The lines of the records that include "toolbar" should all be copied.

◇ ◇ ◇ ◇ ◇ ◇ ◇

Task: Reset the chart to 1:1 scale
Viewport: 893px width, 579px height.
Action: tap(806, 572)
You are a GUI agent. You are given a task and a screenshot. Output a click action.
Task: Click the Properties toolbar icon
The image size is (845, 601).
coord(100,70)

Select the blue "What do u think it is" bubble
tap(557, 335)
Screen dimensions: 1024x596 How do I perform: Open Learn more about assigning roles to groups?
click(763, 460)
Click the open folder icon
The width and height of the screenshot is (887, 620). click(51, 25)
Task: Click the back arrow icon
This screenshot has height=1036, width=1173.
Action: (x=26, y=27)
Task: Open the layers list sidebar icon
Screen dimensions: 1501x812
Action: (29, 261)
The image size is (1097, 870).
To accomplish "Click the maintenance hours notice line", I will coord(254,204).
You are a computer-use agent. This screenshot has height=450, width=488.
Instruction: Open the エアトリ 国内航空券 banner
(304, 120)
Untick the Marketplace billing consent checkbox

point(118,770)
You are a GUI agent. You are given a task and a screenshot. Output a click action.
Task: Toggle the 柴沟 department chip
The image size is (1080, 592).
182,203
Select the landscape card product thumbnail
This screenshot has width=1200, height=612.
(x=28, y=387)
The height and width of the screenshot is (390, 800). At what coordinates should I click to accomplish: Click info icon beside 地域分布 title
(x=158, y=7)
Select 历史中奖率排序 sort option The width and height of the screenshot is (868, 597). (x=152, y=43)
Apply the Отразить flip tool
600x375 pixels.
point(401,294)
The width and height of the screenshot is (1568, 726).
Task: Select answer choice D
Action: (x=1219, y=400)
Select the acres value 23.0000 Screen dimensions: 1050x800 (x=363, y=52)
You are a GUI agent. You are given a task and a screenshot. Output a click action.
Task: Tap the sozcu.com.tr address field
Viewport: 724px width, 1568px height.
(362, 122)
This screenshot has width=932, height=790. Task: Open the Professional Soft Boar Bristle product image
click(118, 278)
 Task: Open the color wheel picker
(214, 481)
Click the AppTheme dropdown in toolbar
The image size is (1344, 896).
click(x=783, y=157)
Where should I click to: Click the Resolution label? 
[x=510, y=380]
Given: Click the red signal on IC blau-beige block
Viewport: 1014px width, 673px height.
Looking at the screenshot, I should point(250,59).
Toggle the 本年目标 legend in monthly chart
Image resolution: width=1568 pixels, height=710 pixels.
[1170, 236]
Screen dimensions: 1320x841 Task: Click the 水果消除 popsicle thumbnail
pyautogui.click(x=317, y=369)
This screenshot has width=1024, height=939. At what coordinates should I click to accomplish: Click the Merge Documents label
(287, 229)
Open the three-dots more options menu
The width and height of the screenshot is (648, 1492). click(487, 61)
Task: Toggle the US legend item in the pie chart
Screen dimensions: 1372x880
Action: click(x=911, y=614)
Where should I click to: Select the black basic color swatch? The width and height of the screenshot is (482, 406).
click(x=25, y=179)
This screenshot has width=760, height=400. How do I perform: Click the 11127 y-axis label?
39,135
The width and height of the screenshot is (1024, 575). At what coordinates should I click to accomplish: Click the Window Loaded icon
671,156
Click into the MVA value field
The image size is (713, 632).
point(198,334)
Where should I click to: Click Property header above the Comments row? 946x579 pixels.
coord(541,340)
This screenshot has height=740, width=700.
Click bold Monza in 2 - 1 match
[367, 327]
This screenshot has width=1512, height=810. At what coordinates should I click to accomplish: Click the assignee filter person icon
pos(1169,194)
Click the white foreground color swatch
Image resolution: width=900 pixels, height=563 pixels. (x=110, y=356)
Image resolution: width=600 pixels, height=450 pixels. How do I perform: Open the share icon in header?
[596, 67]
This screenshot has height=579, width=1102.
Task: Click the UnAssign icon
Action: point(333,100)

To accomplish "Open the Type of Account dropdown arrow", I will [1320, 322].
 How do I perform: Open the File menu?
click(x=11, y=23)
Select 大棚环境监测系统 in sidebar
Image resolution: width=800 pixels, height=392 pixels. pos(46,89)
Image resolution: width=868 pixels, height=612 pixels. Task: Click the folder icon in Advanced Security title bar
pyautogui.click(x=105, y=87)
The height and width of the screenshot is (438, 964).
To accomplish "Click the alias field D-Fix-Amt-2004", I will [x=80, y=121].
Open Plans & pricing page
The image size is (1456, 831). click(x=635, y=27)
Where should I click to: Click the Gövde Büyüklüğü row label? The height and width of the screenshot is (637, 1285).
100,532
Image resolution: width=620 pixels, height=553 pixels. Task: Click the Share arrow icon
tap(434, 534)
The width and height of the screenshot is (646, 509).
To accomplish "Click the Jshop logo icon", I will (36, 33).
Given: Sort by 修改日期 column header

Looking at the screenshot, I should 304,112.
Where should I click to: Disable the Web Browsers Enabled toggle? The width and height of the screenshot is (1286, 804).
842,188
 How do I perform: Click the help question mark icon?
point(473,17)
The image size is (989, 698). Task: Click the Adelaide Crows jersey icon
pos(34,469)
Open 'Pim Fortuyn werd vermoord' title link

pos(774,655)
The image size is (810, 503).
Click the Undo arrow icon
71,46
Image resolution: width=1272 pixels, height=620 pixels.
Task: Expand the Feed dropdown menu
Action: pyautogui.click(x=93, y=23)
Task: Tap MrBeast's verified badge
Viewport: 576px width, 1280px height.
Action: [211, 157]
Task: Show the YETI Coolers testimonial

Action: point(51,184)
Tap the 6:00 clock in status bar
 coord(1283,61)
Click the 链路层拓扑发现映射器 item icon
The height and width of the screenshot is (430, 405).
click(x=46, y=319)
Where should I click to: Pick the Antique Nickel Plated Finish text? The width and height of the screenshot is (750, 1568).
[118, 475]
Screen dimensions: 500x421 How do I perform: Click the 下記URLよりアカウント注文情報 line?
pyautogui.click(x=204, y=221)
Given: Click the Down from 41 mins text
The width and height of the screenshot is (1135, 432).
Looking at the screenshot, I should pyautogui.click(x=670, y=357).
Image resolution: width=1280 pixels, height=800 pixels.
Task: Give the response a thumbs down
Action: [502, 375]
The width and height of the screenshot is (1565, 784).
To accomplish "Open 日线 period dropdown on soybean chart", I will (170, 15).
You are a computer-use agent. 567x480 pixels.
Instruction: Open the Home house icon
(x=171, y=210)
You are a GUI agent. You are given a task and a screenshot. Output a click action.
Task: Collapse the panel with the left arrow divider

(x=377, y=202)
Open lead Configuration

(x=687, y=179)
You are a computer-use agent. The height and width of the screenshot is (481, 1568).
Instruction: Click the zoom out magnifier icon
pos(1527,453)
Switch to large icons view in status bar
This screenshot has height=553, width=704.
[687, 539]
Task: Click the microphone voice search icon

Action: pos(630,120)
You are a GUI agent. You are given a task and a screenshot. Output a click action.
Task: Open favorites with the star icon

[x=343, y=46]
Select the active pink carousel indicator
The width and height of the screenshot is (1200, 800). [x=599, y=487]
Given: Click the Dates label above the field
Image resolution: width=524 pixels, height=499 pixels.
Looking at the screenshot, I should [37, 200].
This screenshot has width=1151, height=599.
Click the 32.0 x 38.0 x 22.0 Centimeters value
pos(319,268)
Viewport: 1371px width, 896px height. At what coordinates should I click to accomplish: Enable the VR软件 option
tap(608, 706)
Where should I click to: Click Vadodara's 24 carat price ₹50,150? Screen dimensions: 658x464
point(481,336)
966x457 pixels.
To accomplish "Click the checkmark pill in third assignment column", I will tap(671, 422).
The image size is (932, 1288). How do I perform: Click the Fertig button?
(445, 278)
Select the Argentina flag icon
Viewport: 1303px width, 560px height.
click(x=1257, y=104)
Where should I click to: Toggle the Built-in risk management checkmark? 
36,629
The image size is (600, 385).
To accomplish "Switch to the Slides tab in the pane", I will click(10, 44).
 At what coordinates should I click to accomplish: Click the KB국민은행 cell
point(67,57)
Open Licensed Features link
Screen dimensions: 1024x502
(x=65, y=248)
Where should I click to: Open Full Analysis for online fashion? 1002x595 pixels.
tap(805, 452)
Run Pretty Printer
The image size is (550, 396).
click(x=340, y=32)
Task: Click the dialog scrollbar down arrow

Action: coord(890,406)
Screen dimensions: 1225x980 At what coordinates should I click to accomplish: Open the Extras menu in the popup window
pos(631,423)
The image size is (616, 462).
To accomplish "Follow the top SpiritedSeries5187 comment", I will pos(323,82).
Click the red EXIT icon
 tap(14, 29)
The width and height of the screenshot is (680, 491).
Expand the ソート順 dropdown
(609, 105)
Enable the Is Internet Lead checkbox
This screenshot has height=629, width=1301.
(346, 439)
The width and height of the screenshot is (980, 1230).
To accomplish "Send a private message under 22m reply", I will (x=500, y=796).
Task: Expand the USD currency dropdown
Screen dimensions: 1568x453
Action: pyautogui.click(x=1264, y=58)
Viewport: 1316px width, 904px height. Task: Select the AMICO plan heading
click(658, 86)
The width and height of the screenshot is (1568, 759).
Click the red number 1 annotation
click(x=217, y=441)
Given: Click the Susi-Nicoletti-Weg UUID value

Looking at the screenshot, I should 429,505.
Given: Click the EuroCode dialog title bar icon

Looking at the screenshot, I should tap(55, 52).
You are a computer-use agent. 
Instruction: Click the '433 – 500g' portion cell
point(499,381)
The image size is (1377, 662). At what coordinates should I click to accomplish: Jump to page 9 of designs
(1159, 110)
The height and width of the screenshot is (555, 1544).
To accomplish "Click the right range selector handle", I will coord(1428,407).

◇ ◇ ◇ ◇ ◇ ◇ ◇

SOLVED EXERCISE →
Task: Click the Properties toolbar icon
Click the AppTheme dropdown in toolbar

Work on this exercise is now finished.